592
Analysis and Predictability of the Wasatch Windstorm of 1 December 2011

- Indicates paper has been withdrawn from meeting
- Indicates an Award Winner
Wednesday, 5 February 2014
Hall C3 (The Georgia World Congress Center )
John Lawson, University of Utah, Salt Lake City, UT; and J. D. Horel

A downslope windstorm on 1 December 2011 led to considerable damage along a narrow 50-km swath at the western base of the Wasatch Mountains in northern Utah. Operational forecasts issued by the Salt Lake City National Weather Service Forecast Office provided accurate guidance for the event at lead times of 1‒2 days, based in part on their locally-generated high-resolution numerical forecasts. Surface winds, gusting to 45 m/s, gradually moved northward, controlled by an evolving anticyclonic Rossby wave-breaking event. A rawinsonde released in the midst of strong (over 35 m/s) easterly surface winds initially travelled horizontally before ascending rapidly within a downstream rotor.
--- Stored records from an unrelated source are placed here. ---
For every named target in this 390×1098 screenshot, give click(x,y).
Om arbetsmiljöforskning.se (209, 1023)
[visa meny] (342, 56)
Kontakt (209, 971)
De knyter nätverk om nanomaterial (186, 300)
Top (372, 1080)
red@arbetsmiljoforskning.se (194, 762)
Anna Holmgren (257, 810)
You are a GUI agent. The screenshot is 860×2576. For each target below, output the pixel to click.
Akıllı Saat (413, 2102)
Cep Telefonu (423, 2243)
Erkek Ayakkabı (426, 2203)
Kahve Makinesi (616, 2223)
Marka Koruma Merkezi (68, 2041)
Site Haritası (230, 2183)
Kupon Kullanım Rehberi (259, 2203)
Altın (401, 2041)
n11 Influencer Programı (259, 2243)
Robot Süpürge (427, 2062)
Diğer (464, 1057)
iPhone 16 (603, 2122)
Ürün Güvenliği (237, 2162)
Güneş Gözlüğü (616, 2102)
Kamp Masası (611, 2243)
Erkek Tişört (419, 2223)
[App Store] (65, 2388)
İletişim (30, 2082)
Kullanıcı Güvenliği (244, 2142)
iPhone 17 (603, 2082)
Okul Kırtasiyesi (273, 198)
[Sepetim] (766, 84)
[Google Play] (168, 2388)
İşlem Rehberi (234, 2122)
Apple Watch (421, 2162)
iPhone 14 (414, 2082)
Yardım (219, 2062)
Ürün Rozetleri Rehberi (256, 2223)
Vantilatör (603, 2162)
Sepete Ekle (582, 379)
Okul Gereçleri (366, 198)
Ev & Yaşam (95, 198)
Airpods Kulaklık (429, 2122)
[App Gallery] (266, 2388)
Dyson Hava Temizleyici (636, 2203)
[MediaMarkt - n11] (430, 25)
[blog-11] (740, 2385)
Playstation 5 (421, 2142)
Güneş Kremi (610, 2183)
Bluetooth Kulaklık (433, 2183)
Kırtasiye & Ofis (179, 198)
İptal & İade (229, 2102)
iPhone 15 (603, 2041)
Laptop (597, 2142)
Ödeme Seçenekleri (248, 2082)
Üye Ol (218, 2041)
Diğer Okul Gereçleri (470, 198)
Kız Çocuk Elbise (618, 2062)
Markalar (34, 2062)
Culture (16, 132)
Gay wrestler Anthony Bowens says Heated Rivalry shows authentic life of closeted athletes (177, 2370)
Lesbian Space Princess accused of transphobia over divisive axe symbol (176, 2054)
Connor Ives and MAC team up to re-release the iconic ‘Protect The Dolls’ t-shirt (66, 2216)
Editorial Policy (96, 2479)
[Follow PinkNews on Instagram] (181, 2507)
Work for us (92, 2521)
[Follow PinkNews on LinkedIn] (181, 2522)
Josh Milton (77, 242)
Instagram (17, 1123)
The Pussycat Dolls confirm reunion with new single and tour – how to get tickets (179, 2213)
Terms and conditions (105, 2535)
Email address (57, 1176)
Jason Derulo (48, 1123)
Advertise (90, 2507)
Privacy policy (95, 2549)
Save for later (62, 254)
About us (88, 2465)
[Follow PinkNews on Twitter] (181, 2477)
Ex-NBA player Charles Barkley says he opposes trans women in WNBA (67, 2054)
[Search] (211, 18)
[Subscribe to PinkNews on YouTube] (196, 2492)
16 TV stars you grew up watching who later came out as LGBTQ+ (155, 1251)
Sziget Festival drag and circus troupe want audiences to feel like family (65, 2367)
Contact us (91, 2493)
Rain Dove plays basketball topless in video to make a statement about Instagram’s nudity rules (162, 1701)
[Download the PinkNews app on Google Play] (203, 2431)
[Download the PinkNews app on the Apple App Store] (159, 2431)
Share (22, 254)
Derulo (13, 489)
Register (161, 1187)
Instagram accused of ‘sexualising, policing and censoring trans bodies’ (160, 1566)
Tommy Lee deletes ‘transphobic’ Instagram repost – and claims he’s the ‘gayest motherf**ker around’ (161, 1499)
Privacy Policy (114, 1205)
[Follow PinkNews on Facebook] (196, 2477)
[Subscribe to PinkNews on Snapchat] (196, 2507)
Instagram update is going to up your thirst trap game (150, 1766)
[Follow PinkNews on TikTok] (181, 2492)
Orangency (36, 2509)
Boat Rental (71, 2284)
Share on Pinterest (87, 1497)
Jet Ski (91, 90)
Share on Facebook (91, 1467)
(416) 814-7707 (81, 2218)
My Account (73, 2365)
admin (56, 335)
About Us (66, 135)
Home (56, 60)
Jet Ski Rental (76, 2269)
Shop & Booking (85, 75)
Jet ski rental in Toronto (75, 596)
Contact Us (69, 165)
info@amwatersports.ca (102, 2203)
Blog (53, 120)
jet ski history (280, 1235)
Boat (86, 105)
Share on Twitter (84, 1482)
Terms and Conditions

Weather Research and Forecasting (WRF) model simulations, initialized with North American Mesoscale analyses, were completed to assess: (1) the fidelity of high-resolution models (1.3-km horizontal grid spacing) to resolve the dynamics of this downslope windstorm, and (2) why there was apparent enhanced predictability in high-resolution model guidance, compared to other windstorm locations. The model simulation captured core features of the downslope wind event, including the spatial extent and timing of the strongest surface winds. However, the model developed stronger mountain-wave breaking in the lee of the Wasatch, a broader hydraulic jump, and a downstream rotor located farther west than observed. To investigate the predictability of this windstorm, an 11-member ensemble of 72-h WRF high-resolution forecasts was initialized from 0000 UTC 29 November 2011 reforecasts from the Global Ensemble Forecast System. Eight of the eleven members generated a strong, localized windstorm with the outliers arising from reduced cross-barrier synoptic-scale flow.